Linearized hydrodynamics from probe-sources in the gauge-string duality

TL;DR

This paper investigates how localized sources in a strongly coupled plasma influence its hydrodynamic and non-hydrodynamic responses using gauge-string duality, revealing conditions for laminar wakes and breakdown of hydrodynamics.

Contribution

It provides a comprehensive analysis of the plasma's response to various localized sources within the gauge-string duality framework, highlighting the coexistence of hydrodynamic and non-hydrodynamic effects.

Findings

Identification of non-hydrodynamical contributions at leading order

Conditions for laminar wake formation behind sources

Analysis of hydrodynamic breakdown near sources

Abstract

We study the response of an infinite, asymptotically static N=4 plasma to a generic localized source in the probe approximation.
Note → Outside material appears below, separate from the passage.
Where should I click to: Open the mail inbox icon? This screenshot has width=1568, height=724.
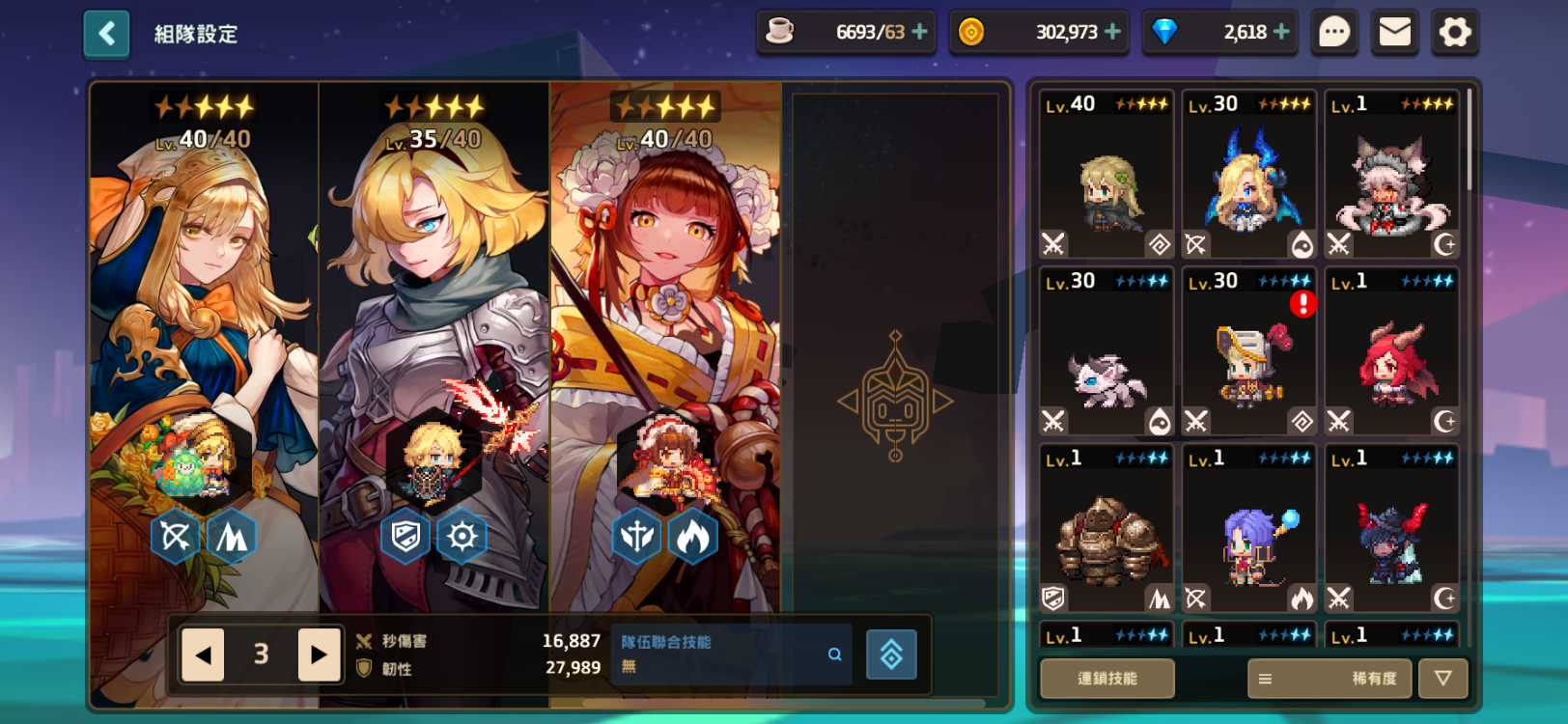coord(1394,33)
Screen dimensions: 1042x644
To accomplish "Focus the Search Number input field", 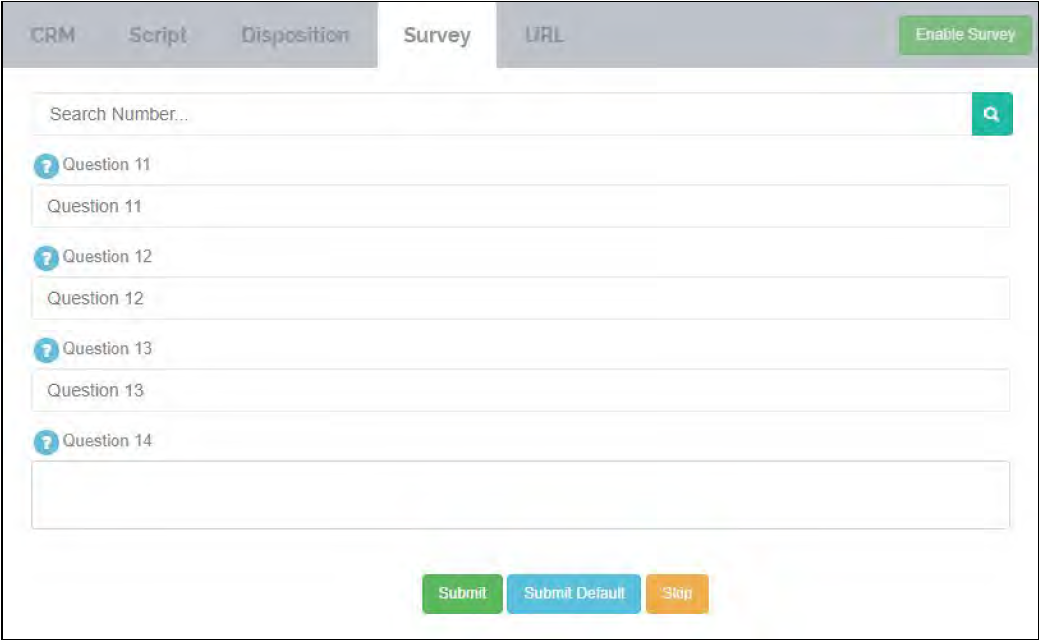I will 500,114.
At large distances, the energy momentum tensor of the plasma includes a term which satisfies the constitutive relations of linearized hydrodynamics, but it can also include a non-hydrodynamical term which contributes at the same order as viscous corrections, or even at leading order in some cases. The conditions for the appearance of a laminar wake far behind the source and its relevance for phenomenological models used to explain di-hadron correlations are discussed. We also consider the energy momentum tensor near the source, where the hydrodynamical approximation can be expected to break down. Our analysis encompasses a wide range of sources which are localized in the bulk of AdS, including trailing strings, mesonic and baryonic configurations of strings, and point particles.